Excerpts from a dataset
- - -

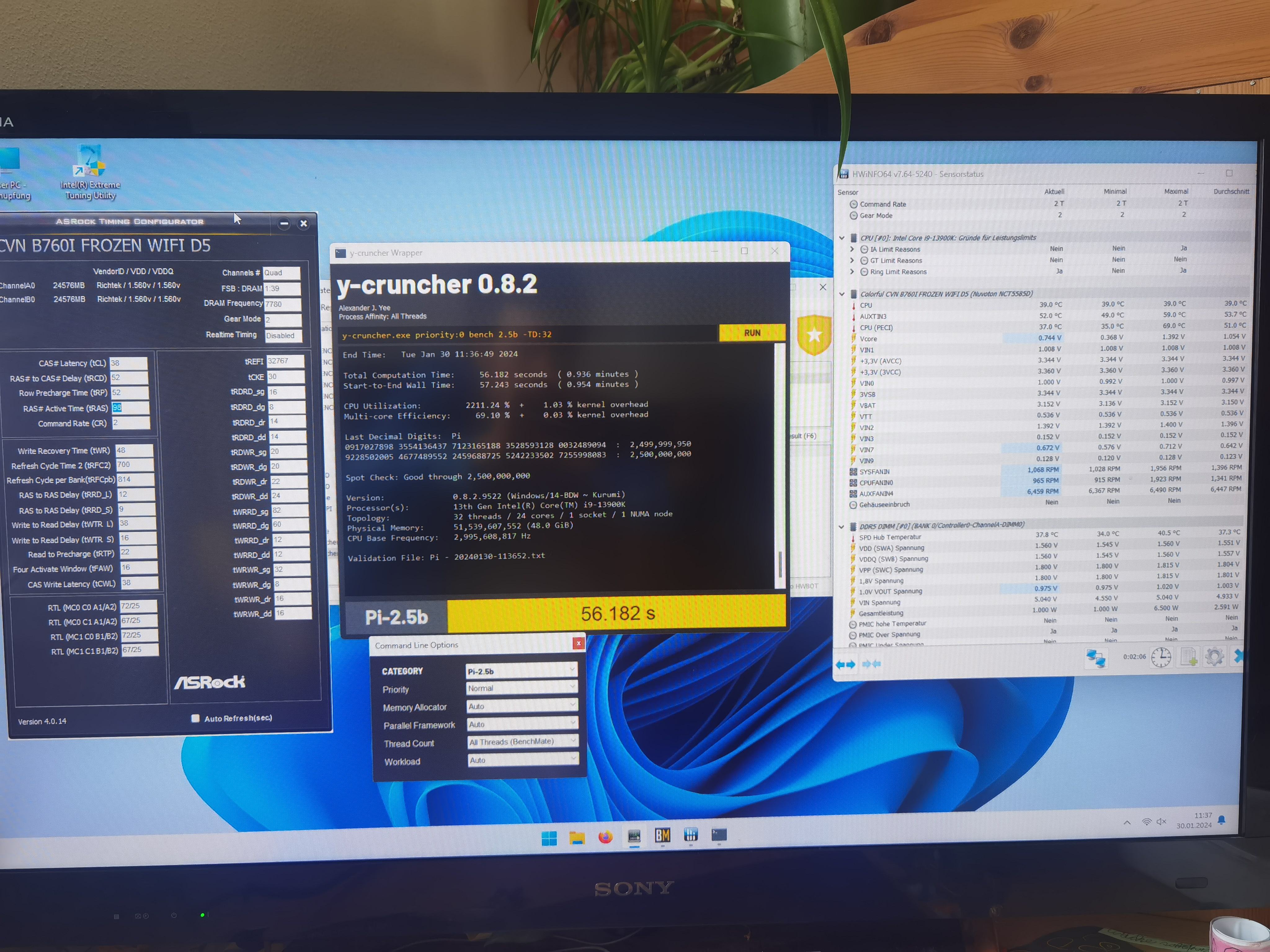Viewport: 1270px width, 952px height.
Task: Open the CATEGORY Pi-2.5b dropdown
Action: [521, 671]
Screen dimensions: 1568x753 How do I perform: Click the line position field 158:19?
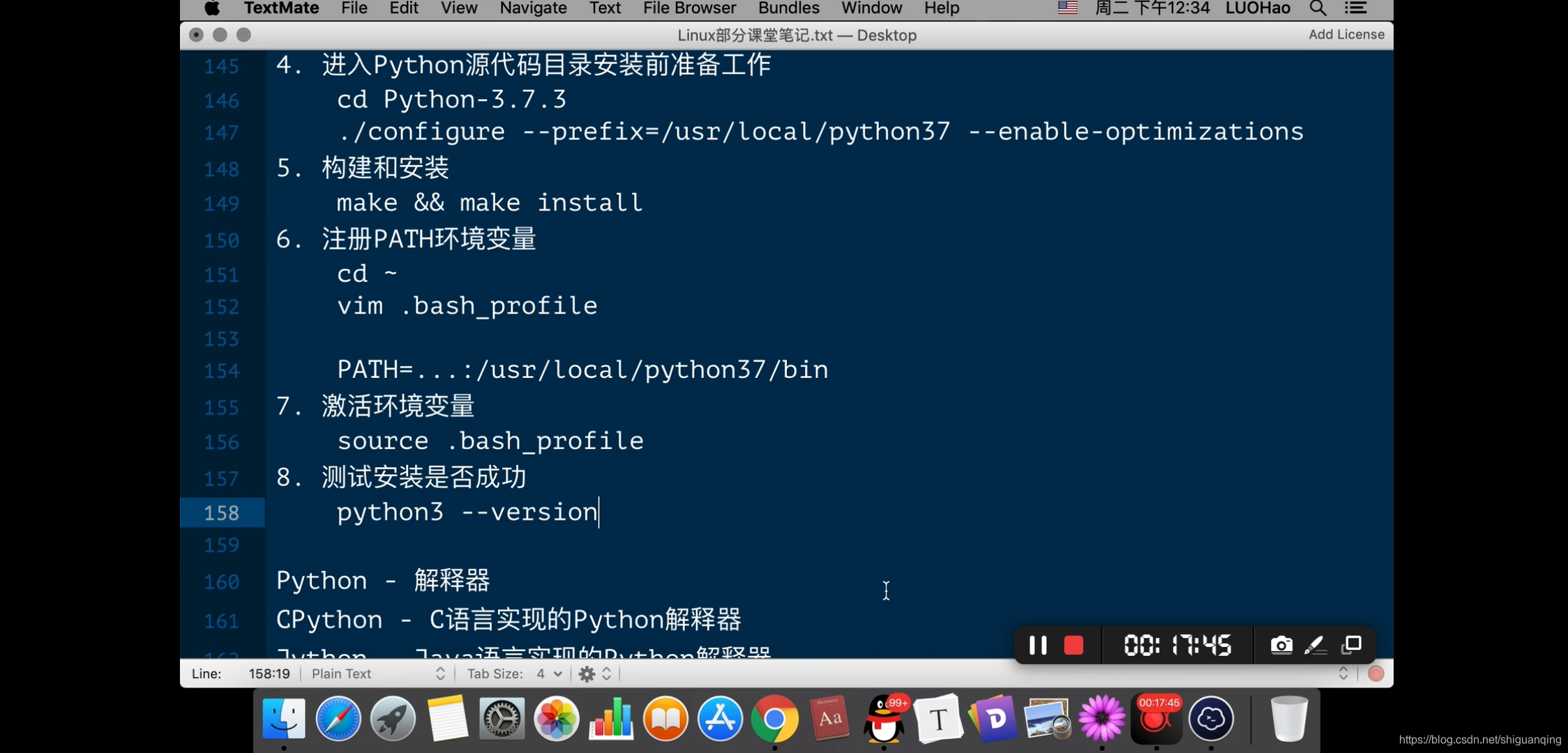[269, 674]
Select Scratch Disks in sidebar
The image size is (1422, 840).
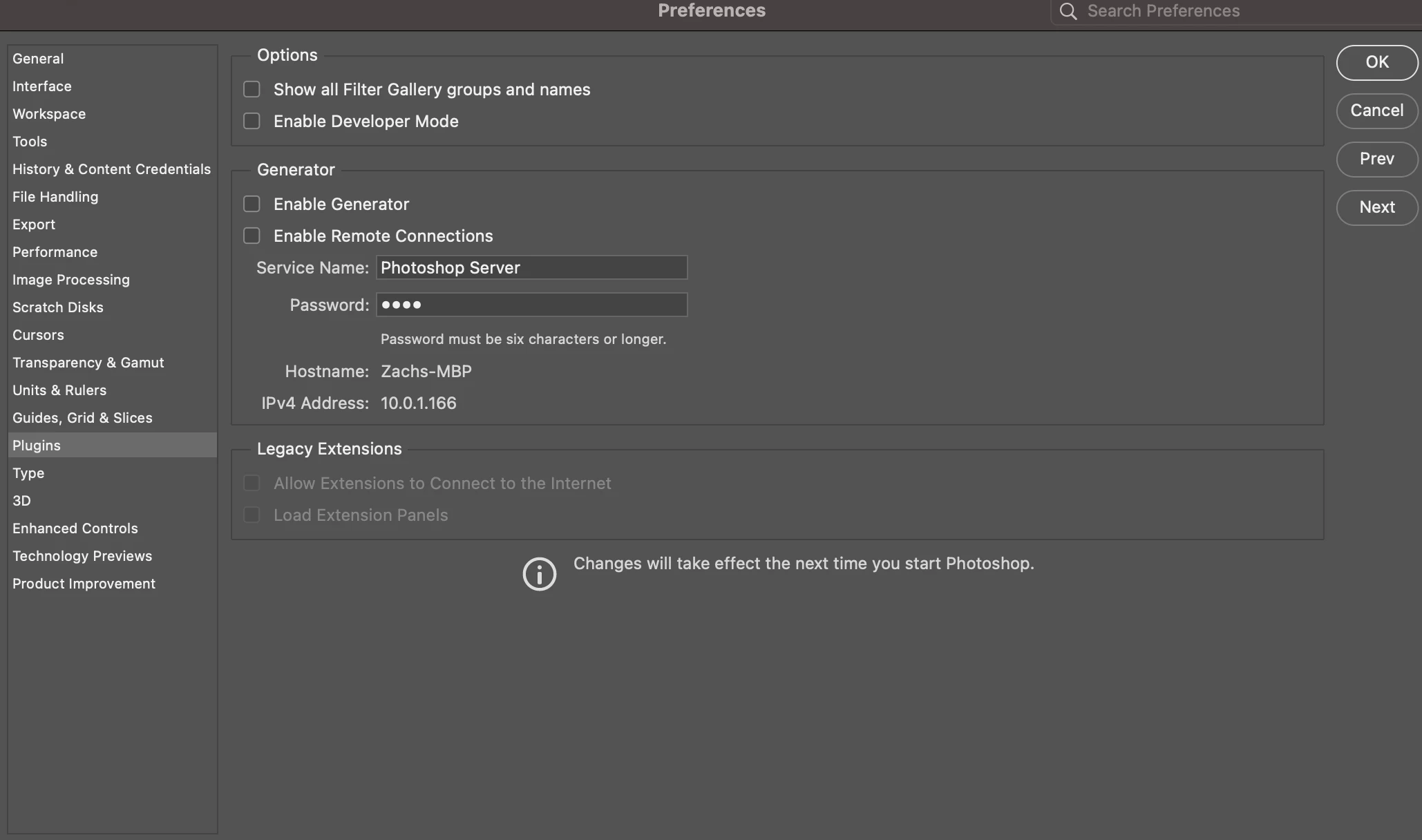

- - -

▸ **REQUIRED ACTION**
Copy the lines exactly. Start at the line with "Screen dimensions: 1568x753", end at the last line above, include both, and omit all pictures.

▸ **TASK RESPONSE**
Screen dimensions: 1568x753 How do I perform: Click the line position field 158:19?
[269, 674]
Select Scratch Disks in sidebar
The image size is (1422, 840).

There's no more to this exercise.